Legal Papers of John Adams, volume 1

Editorial Note Editorial Note
Editorial Note

This case, an early instance of patriotic violence which disturbed Adams deeply, arose on the night of 19 March 1766 at Scarborough in the District of Maine, when a mob broke into the home and store of Richard King. The rioters terrorized King's pregnant wife and five children (including the future Federalist politician Rufus King), destroyed his windows and furniture, and burned a deskful of papers. The court files and related papers on this and other suits involving King suggest three roots for the townspeople's animus. First, many of them were his customers and owed him money; second, they had suspected that he was a prospective Stamp Act officer; third, they resented his claim that the parish, of which he had been treasurer, owed him money for disbursements.1

Despite threats of death if he sought legal redress, King pressed indictments against the mob members and petitioned the General Court for pecuniary relief (Document I). Meanwhile, in the spring of 1767, the mob had burned another house of his and a barn whose alleged size (72 by 32 feet) suggests King's financial position.

Unsuccessful in his efforts to obtain either vengeance or recompense, in March 1773 King finally commenced a civil action at Falmouth Inferior Court (now Portland) against John Stewart and nine others whom he numbered among his tormentors.2 The subsequent course of the litigation may be traced in King's remonstrance to the Superior Court (Document II) and in the writ of review (Document III) which the defendants obtained after a Superior Court jury at the June 1773 term had awarded King £200 damages for his losses in March 1766. The first Superior Court trial is of interest from the evidentiary standpoint, because testimony 107of parties as to whom the action had been dismissed was allowed, as was handwriting evidence both for and against John Stewart.

Adams first appeared in the case as counsel for King at the trial in review, where King's cross-appeal seeking an increase in the damages previously awarded was also tried. Three of the remaining six defendants had defaulted, perhaps pursuant to an offer of settlement made by King (Document XI).

Adams' minutes (Document XIII) are unusual, because they contain not only a summary of the evidence but what appears to be a complete text of his address to the jury. That he considered this case unusual is strongly suggested by a letter to his wife, written at Falmouth on 7 July 1774 (Document XIV), which echoes the vivid phrases of his address. The two are virtually contemporaneous expressions of his distaste for indiscriminate mob action, apparently high on the eve of the Revolution after nearly a decade of participation in the affairs of the patriotic movement.

Despite Adams' rousing argument, the jury saw fit to increase King's recovery by only £60 10s. Moreover, it reversed the former judgment as to defendant Jonathan Andrews, awarding him £40 10s. to be remitted by King. The verdicts thus left the remaining defendants liable in a total of £260 10s., much less than the ad damnum of £2000 which King had alleged in his writ. Even this relatively modest judgment was not soon to be satisfied, however. As late as 1784 King's widow was still trying to realize upon it.3


As to King, see JA's comments and the editorial note on this case in 1 Adams Family Correspondence 131–134. See also the files of King v. Stewart in SF 139590, 139642, 139645. For King's successful litigation with the Parish, see SCJ Rec. 1768, fols. 219–220; SF 139251, 139254. The undated minutes of a Grand Jury hearing, probably dating from 1766, also suggest that the Stewarts suspected King's servant of killing a horse of theirs. NHi: Rufus King MSS.

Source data
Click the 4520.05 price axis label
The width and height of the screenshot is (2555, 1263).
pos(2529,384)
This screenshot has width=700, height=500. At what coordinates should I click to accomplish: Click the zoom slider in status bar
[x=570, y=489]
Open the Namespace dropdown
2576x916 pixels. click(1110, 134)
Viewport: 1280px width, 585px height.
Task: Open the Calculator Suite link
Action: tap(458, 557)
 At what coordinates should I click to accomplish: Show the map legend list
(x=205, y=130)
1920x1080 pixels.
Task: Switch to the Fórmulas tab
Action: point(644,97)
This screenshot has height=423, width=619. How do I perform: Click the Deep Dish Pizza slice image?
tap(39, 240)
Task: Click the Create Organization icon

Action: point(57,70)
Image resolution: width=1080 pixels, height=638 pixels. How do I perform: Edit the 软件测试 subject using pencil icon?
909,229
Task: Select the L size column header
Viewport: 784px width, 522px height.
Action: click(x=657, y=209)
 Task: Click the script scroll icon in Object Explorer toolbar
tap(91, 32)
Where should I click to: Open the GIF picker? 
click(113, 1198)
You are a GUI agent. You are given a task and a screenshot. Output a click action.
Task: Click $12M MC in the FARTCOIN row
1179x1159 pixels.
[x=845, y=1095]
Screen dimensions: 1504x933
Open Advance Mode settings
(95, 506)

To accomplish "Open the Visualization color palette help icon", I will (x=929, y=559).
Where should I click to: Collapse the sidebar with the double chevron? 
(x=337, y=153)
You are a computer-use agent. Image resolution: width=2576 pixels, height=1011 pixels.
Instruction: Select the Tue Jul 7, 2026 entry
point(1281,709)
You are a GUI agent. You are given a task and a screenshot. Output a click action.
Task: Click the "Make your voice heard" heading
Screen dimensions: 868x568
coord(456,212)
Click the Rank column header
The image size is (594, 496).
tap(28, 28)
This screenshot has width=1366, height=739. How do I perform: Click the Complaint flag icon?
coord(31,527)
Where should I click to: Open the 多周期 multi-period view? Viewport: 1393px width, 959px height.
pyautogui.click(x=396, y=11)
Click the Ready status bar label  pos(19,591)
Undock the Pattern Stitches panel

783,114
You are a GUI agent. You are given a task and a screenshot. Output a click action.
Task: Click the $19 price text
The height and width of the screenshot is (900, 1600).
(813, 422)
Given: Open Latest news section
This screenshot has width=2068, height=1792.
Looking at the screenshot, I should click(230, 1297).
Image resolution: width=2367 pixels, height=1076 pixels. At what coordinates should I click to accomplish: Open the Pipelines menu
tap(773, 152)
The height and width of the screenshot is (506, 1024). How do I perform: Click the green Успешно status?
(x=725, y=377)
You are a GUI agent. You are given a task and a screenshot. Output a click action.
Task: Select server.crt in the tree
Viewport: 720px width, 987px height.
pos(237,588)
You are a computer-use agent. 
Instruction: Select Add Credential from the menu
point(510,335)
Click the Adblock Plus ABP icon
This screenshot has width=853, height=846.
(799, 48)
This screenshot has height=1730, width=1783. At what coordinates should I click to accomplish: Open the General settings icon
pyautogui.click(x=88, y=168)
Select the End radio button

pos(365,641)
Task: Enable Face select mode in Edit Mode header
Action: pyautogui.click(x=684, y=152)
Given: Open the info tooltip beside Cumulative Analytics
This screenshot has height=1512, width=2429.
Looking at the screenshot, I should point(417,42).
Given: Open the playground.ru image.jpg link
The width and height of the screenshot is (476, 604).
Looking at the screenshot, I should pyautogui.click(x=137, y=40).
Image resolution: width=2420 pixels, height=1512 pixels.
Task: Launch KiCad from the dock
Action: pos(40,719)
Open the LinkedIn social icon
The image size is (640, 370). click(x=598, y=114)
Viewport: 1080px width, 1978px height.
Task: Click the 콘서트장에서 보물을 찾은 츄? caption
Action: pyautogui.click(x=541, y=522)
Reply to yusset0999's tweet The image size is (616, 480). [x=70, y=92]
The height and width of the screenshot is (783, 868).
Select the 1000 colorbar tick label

EXERCISE TASK 1:
Reproduce the stretch of the editorial note from "Adams first appeared" through "the patriotic movement.".
EXERCISE TASK 2:
According to the editorial note, why is the first Superior Court trial of interest from the evidentiary standpoint? Answer in one to three sentences.
EXERCISE TASK 3:
Answer these from the editorial note:
(a) On what night did the mob break into Richard King's home and store?
(b) What damages did a Superior Court jury award King at the June 1773 term?
(c) What was the ad damnum King alleged in his writ?

COMPLETE OUTPUT 1:
Adams first appeared in the case as counsel for King at the trial in review, where King's cross-appeal seeking an increase in the damages previously awarded was also tried. Three of the remaining six defendants had defaulted, perhaps pursuant to an offer of settlement made by King (Document XI).

Adams' minutes (Document XIII) are unusual, because they contain not only a summary of the evidence but what appears to be a complete text of his address to the jury. That he considered this case unusual is strongly suggested by a letter to his wife, written at Falmouth on 7 July 1774 (Document XIV), which echoes the vivid phrases of his address. The two are virtually contemporaneous expressions of his distaste for indiscriminate mob action, apparently high on the eve of the Revolution after nearly a decade of participation in the affairs of the patriotic movement.

COMPLETE OUTPUT 2:
It is of interest because the court allowed testimony from parties as to whom the action had been dismissed. It also allowed handwriting evidence both for and against John Stewart.

COMPLETE OUTPUT 3:
(a) The night of 19 March 1766
(b) £200
(c) £2000